September marks the time of year when Major League Baseball rosters expand and some hotshot prospects get their chance to move up from the minors to the big leagues. Likewise, property real estate investment trusts (REITs), though hardly rookies, are headed toward their own version of the major league: On 1 September 2016, the widely used Global Industry Classification Standard (GICS) is elevating real estate from a subset of the Financials sector to a newly created Real Estate sector. This sector addition is the first since 1999 (when GICS was established), and the Real Estate sector will represent 5% of global market cap, ranking it as the ninth-largest sector, ahead of telecom services and utilities. Mortgage REITs, which typically manage portfolios of mortgage-backed securities (as opposed to property/equity REITs, which manage portfolios of commercial real estate), are generally viewed more as specialty finance companies and will stay within the Financials sector.
REIT market implications
Total REIT market cap has risen to roughly $1 trillion from less than $10 billion at the start of the modern REIT era 25 years ago. Industry pundits have estimated that an additional $30 billion to $100 billion of fresh capital could enter the property REIT space as a result of the new classification, emanating from generalist portfolios that had historically been underweight REITs bringing their positions toward market-weight levels. However, we point out that some of this technical demand has likely already entered the space over the course of the past year in anticipation of the GICS change, as evidenced by the Dow Jones U.S. Select REIT Total Return Index’s outperformance of the S&P 500 by roughly 500 basis points to date in 2016. Additionally, this year-to-date outperformance may result in some hesitancy among generalist managers to add materially at current valuation levels. Nonetheless, we think the change could further support the sector over the longer term. In addition, by potentially spurring a larger allocation within broader generalist portfolio mandates over time, the new classification could create a stickier and more diversified investor base. And daily volatility and price movements would – at least theoretically – reflect the sector’s specific fundamentals rather than the daily flows of the broader Financials sector.

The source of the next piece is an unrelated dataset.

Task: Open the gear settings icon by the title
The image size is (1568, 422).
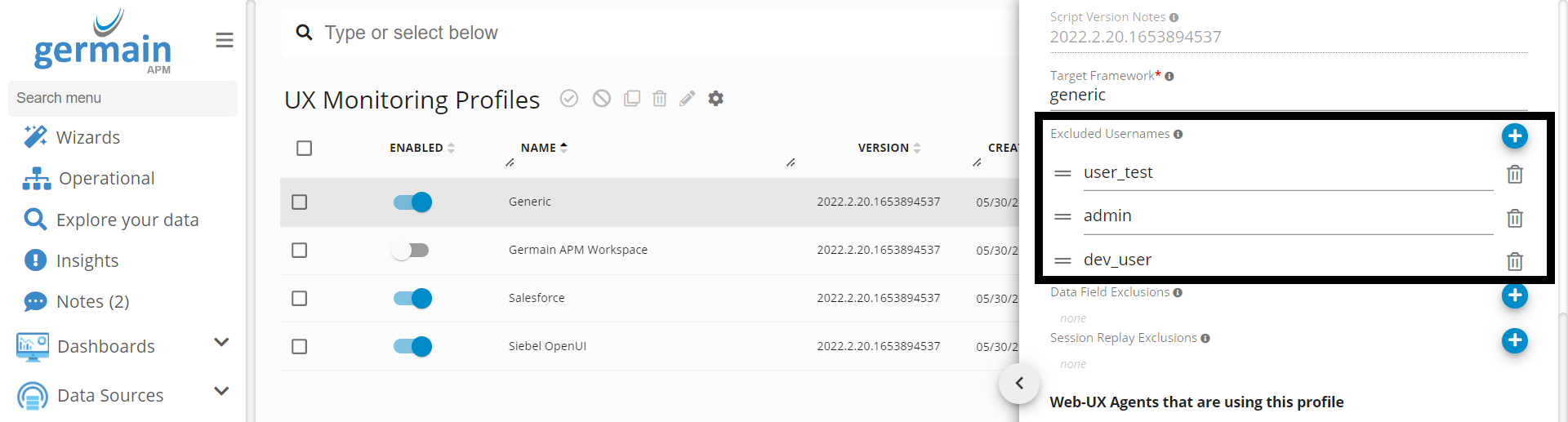Action: pyautogui.click(x=716, y=99)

While we are many years into the current economic cycle, and near-term operating trends have moderated across most REIT sectors as demand/supply imbalances have become more normalized, we think valuations on institutional quality commercial real estate still look fair relative to most other financial asset classes. One metric, for example, is the spread between the unleveraged returns an investor can reasonably expect to achieve on a commercial real estate asset today versus the yield on a basket of investment grade and high yield bonds. Today, this spread of roughly 100 bps is roughly in line with the long-term historical average, providing one indication that commercial real estate values are currently priced in the fair zone. (For additional details on how we value REITs, please read our Featured Solution, “Finding a Real Return With REITs.”) Additionally, in a world of continued macroeconomic uncertainty and a “lower for longer” interest rate framework, REITs may offer stable contractual cash flows backed by higher-quality assets. That said, just as all new major league recruits may not become all-stars, all REITs are not created equal. This is evidenced by the dispersion of returns among the top and bottom quartiles both by sector and by individual company (see chart). So security and sector selection within a risk-adjusted framework will remain paramount.